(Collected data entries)
══════════

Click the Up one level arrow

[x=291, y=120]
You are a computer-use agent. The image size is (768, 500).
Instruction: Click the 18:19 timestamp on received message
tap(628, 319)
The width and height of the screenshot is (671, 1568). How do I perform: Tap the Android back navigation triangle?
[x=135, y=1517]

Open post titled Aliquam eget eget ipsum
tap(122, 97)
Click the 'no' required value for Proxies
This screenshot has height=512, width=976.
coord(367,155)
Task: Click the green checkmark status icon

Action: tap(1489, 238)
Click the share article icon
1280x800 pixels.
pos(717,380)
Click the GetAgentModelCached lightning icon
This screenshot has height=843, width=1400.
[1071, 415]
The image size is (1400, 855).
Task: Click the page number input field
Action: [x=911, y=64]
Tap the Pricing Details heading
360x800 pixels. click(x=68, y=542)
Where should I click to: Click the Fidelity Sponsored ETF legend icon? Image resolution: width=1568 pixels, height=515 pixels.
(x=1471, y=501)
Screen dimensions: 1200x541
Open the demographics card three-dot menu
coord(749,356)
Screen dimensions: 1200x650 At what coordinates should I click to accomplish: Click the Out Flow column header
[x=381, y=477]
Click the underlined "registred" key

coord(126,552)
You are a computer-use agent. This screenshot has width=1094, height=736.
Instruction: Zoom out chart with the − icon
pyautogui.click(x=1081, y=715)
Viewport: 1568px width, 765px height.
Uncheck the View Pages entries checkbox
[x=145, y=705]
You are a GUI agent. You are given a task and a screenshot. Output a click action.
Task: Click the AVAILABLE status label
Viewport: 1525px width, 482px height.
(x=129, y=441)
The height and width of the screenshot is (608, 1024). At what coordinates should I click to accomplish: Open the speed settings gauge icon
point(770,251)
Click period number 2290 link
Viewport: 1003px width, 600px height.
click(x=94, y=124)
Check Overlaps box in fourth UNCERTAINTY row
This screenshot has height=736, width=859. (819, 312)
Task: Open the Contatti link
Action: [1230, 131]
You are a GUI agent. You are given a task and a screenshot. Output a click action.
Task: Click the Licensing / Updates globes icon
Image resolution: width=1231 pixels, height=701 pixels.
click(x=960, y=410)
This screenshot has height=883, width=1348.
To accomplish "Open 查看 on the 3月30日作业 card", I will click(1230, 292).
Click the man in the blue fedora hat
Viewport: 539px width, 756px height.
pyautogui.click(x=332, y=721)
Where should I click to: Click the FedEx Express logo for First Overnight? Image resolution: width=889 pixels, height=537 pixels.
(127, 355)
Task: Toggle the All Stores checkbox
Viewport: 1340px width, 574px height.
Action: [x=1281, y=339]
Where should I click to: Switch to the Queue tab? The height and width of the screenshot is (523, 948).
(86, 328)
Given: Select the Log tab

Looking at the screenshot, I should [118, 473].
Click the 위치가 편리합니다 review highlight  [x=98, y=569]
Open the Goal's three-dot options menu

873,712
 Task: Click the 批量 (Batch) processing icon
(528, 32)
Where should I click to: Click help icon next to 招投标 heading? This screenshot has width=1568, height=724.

══════════

### Your task:
This exercise requires the entries above to be restated exactly.

### Solution for this problem:
Click the Up one level arrow

[x=291, y=120]
You are a computer-use agent. The image size is (768, 500).
Instruction: Click the 18:19 timestamp on received message
tap(628, 319)
The width and height of the screenshot is (671, 1568). How do I perform: Tap the Android back navigation triangle?
[x=135, y=1517]

Open post titled Aliquam eget eget ipsum
tap(122, 97)
Click the 'no' required value for Proxies
This screenshot has height=512, width=976.
coord(367,155)
Task: Click the green checkmark status icon

Action: tap(1489, 238)
Click the share article icon
1280x800 pixels.
pos(717,380)
Click the GetAgentModelCached lightning icon
This screenshot has height=843, width=1400.
[1071, 415]
The image size is (1400, 855).
Task: Click the page number input field
Action: [x=911, y=64]
Tap the Pricing Details heading
360x800 pixels. click(x=68, y=542)
Where should I click to: Click the Fidelity Sponsored ETF legend icon? Image resolution: width=1568 pixels, height=515 pixels.
(x=1471, y=501)
Screen dimensions: 1200x541
Open the demographics card three-dot menu
coord(749,356)
Screen dimensions: 1200x650 At what coordinates should I click to accomplish: Click the Out Flow column header
[x=381, y=477]
Click the underlined "registred" key

coord(126,552)
You are a computer-use agent. This screenshot has width=1094, height=736.
Instruction: Zoom out chart with the − icon
pyautogui.click(x=1081, y=715)
Viewport: 1568px width, 765px height.
Uncheck the View Pages entries checkbox
[x=145, y=705]
You are a GUI agent. You are given a task and a screenshot. Output a click action.
Task: Click the AVAILABLE status label
Viewport: 1525px width, 482px height.
(x=129, y=441)
The height and width of the screenshot is (608, 1024). At what coordinates should I click to accomplish: Open the speed settings gauge icon
point(770,251)
Click period number 2290 link
Viewport: 1003px width, 600px height.
click(x=94, y=124)
Check Overlaps box in fourth UNCERTAINTY row
This screenshot has height=736, width=859. (819, 312)
Task: Open the Contatti link
Action: [1230, 131]
You are a GUI agent. You are given a task and a screenshot. Output a click action.
Task: Click the Licensing / Updates globes icon
Image resolution: width=1231 pixels, height=701 pixels.
click(x=960, y=410)
This screenshot has height=883, width=1348.
To accomplish "Open 查看 on the 3月30日作业 card", I will click(1230, 292).
Click the man in the blue fedora hat
Viewport: 539px width, 756px height.
pyautogui.click(x=332, y=721)
Where should I click to: Click the FedEx Express logo for First Overnight? Image resolution: width=889 pixels, height=537 pixels.
(127, 355)
Task: Toggle the All Stores checkbox
Viewport: 1340px width, 574px height.
Action: [x=1281, y=339]
Where should I click to: Switch to the Queue tab? The height and width of the screenshot is (523, 948).
(86, 328)
Given: Select the Log tab

Looking at the screenshot, I should [118, 473].
Click the 위치가 편리합니다 review highlight  [x=98, y=569]
Open the Goal's three-dot options menu

873,712
 Task: Click the 批量 (Batch) processing icon
(528, 32)
Where should I click to: Click help icon next to 招投标 heading? This screenshot has width=1568, height=724.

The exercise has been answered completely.